_Exercise description_:
Give every line of the entries below as a JSON list of strings, one string per line, skipping blank lines and leaving out the pictures.

╔══

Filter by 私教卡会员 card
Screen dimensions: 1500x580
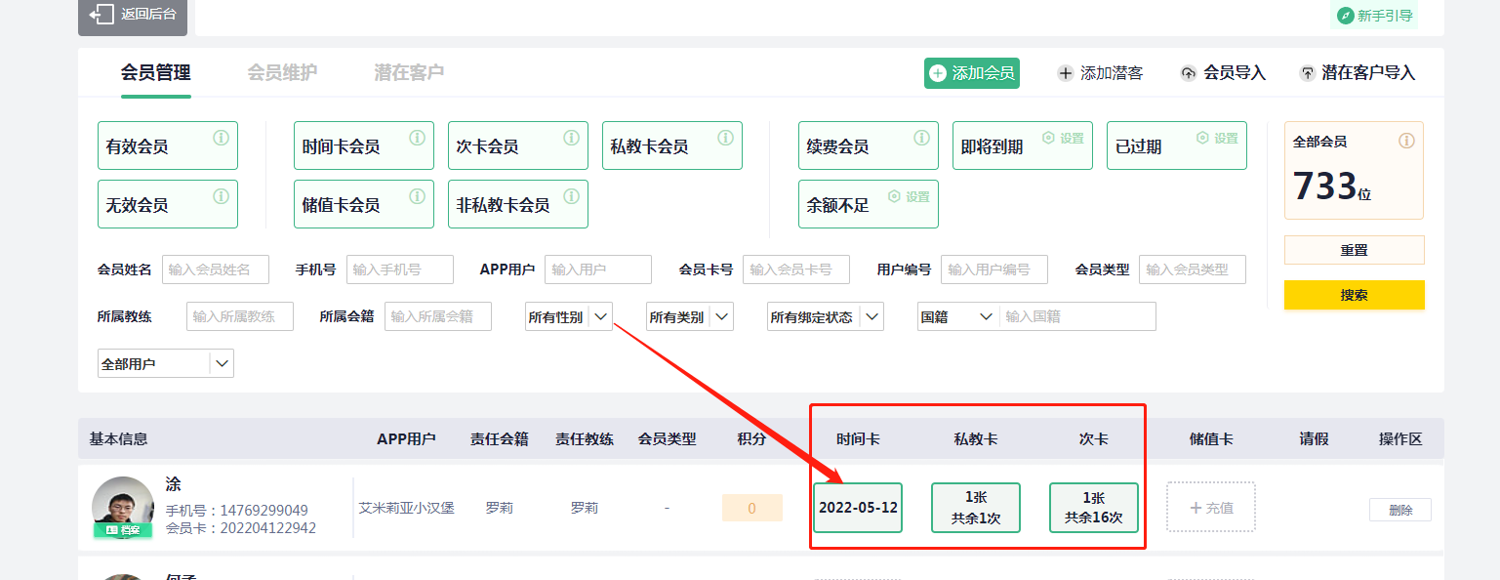click(671, 146)
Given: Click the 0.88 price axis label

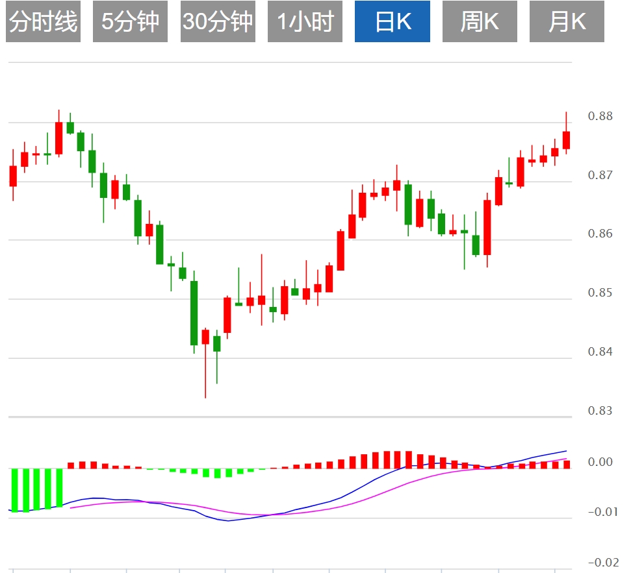Looking at the screenshot, I should (x=601, y=116).
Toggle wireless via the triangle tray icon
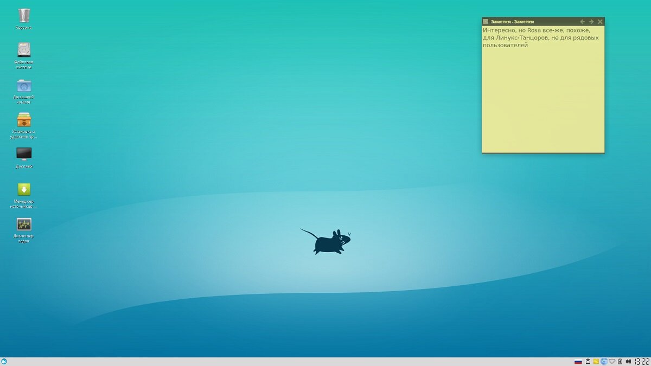The width and height of the screenshot is (651, 366). [x=612, y=361]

╚══

_Task answer_:
[
  "Filter by 私教卡会员 card",
  "Screen dimensions: 1500x580",
  "click(671, 146)",
  "Given: Click the 0.88 price axis label",
  "Looking at the screenshot, I should (x=601, y=116).",
  "Toggle wireless via the triangle tray icon",
  "The width and height of the screenshot is (651, 366). [x=612, y=361]"
]